Why Cartilage Tears and Work-Related Injuries Need to Be Diagnosed & Treated

Many people work in demanding jobs where there’s a higher risk of injury to knees and elbows. You may have suffered an injury that you’re trying to ignore. You’re back at work, but the injury is lingering. It’s important to have cartilage tears and other work-related injuries properly diagnosed, so your physician can recommend a proper treatment plan. Treatment will help your injury to heal and prevent it from flaring up in the future. Plus, you’re entitled to workers’ compensation insurance while you recover.

What is a Cartilage Tear?

Cartilage is a type of tissue found in your body that is both tough and flexible. It molds your joints and acts as a shock absorber. It allows your bones to move smoothly over one another with natural movements of walking, running, stretching, or bending.

Cartilage helps to reduce friction and the potential for injuries, though they can still occur from excessive lifting, strains, sprains, or accidents.

It’s also one of the first parts to become injured. Cartilage injuries occur most frequently in the knee joints and the elbow joints.

What Are Symptoms of Cartilage Tears?

There may be an indication that you have cartilage tears in your body if you are experiencing any pain in your joints. There may also be stiffness or swelling in these locations. You may also experience less movement.

One of the problems with cartilage tears is that they don’t heal as quickly as your other injuries. Cartilage has a lack of blood flow which plays a large part in healing our bodies of bruises, so it cannot repair itself in the same way as other damaged skin or muscles.

Your doctor will examine your injury. They’ll start with a physical examination, then recommend an MRI scan or an arthroscopy. Once a cartilage tear has been diagnosed, various treatment plans may be explored.

Treatment Plans Available for Cartilage Tears

Most people’s cartilage tears will heal up after a few weeks. But if your injury isn’t getting better, it may need treatment. The first step will be to fit you with an elbow or a knee support. This will help to prevent further damage and help to reduce the pain from swelling.

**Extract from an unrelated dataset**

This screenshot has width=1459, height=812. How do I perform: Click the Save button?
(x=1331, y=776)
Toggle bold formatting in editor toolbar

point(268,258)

Many people are leery of surgical treatments so they’ll begin with nonsurgical options. These can involve taking painkillers and anti-inflammatory medications. Supports and braces may need to be worn.

Physiotherapy can help to restore full movement to your damaged limb. You may also be required to adapt to a lifestyle change in order to prevent future injuries.

If none of the above works, then it’s possible that surgery can be effective in repairing and alleviating the damage in your joints. There are several different surgical procedures that your doctor can recommend.

If you’ve slipped or fallen at work and are feeling pain, it’s important to report it to the company’s first aid department. You may be sent home to rest and keep an eye on it. For any excessive pain or lingering injuries, head to your nearest urgent care center to get it checked out.